EXERCISE OBJECTIVE |
Leaving out all pictures, return the records word for word.

PROVIDED RECORDS |
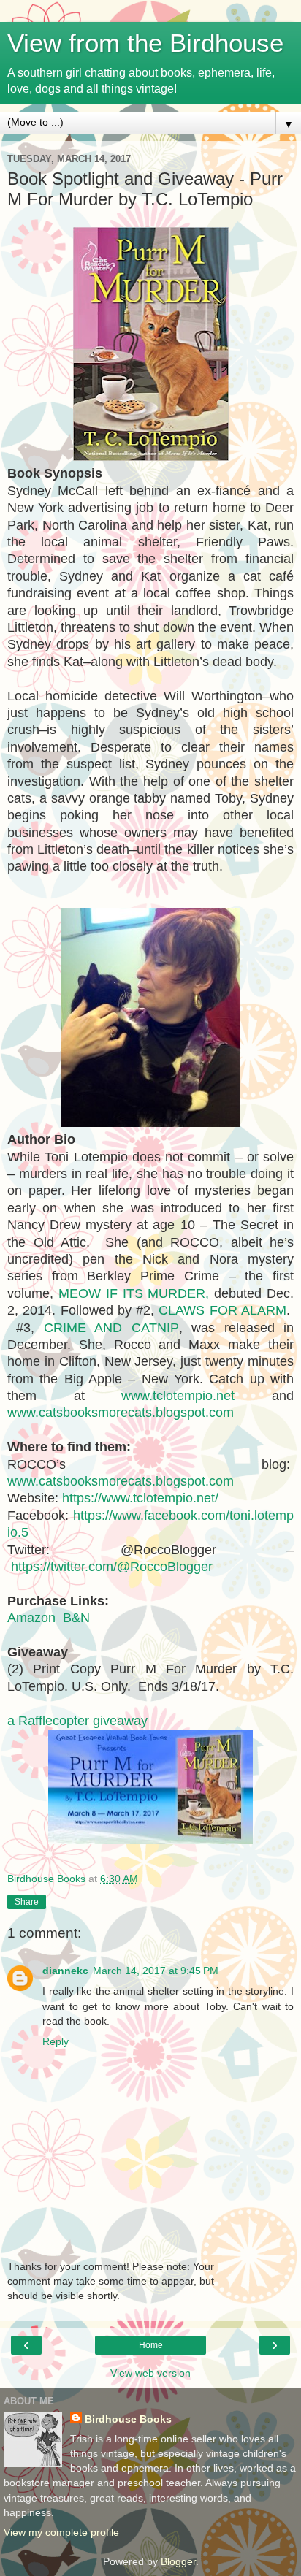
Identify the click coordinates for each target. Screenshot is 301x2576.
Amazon (31, 1617)
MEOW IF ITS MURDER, (134, 1293)
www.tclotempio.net (178, 1395)
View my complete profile (61, 2532)
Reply (55, 2041)
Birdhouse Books (128, 2419)
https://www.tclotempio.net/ (140, 1498)
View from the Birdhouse (145, 43)
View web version (150, 2373)
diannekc (65, 1970)
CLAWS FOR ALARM (222, 1310)
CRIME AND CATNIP (111, 1328)
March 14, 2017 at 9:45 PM (155, 1970)
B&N (78, 1617)
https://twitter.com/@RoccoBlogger (112, 1566)
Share (27, 1902)
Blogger (178, 2561)
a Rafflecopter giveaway (77, 1720)
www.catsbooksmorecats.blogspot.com (120, 1412)
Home (151, 2345)
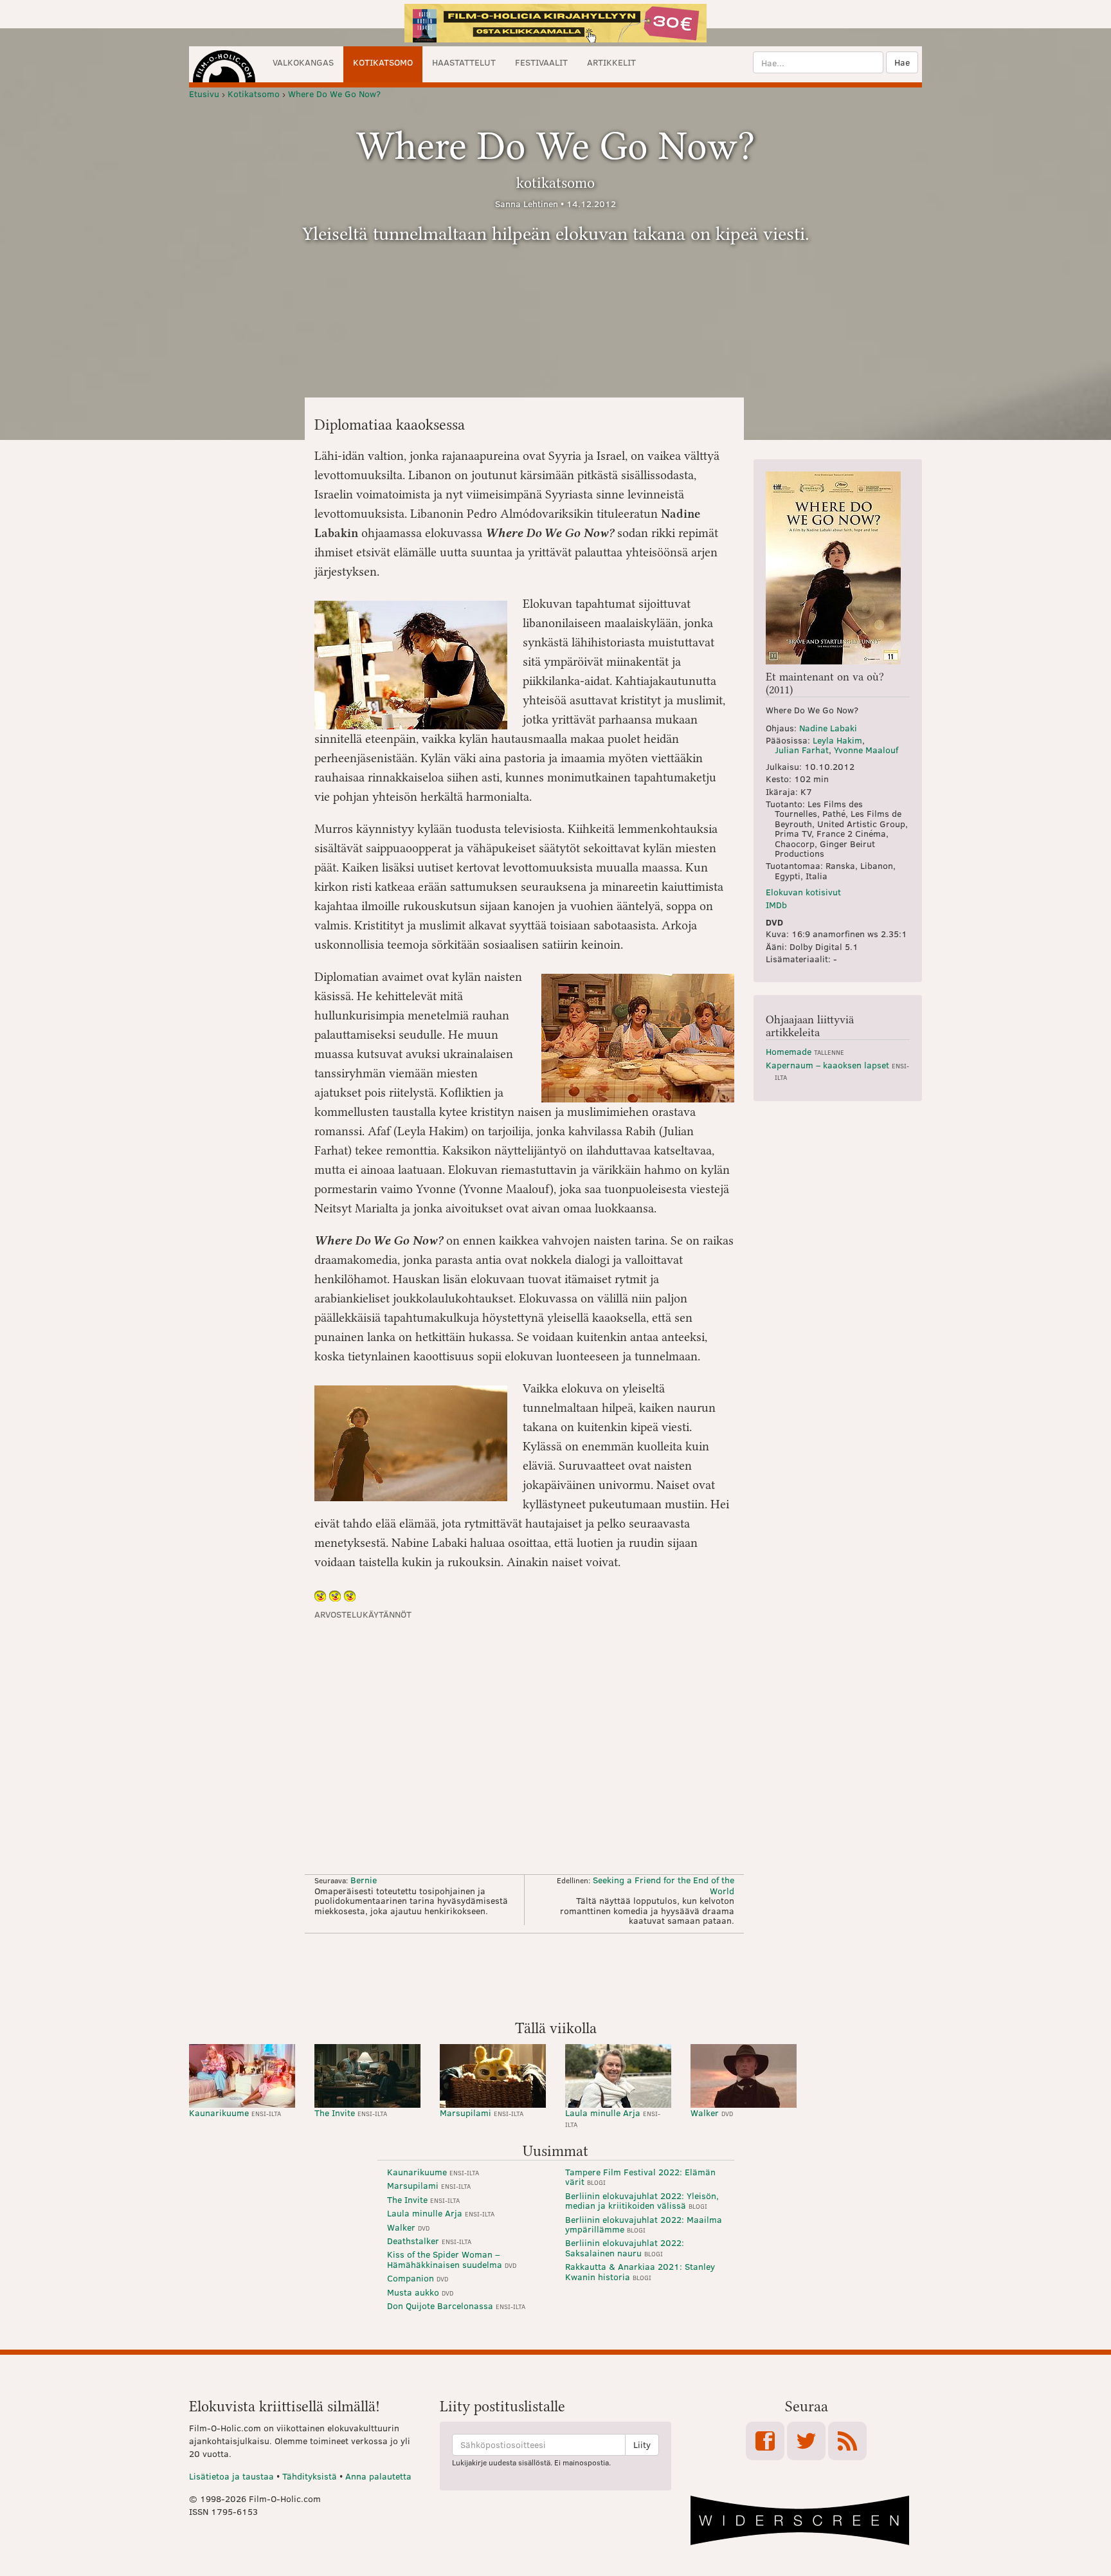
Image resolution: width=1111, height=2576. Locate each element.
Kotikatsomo (383, 62)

ANSWER FOR THE TASK |
Identify the click coordinates for each target. Screenshot is 301x2576.
Amazon (31, 1617)
MEOW IF ITS MURDER, (134, 1293)
www.tclotempio.net (178, 1395)
View my complete profile (61, 2532)
Reply (55, 2041)
Birdhouse Books (128, 2419)
https://www.tclotempio.net/ (140, 1498)
View from the Birdhouse (145, 43)
View web version (150, 2373)
diannekc (65, 1970)
CLAWS FOR ALARM (222, 1310)
CRIME AND CATNIP (111, 1328)
March 14, 2017 at 9:45 PM (155, 1970)
B&N (78, 1617)
https://twitter.com/@RoccoBlogger (112, 1566)
Share (27, 1902)
Blogger (178, 2561)
a Rafflecopter giveaway (77, 1720)
www.catsbooksmorecats.blogspot.com (120, 1412)
Home (151, 2345)
Image resolution: width=1111, height=2576. Locate each element.
Kotikatsomo (383, 62)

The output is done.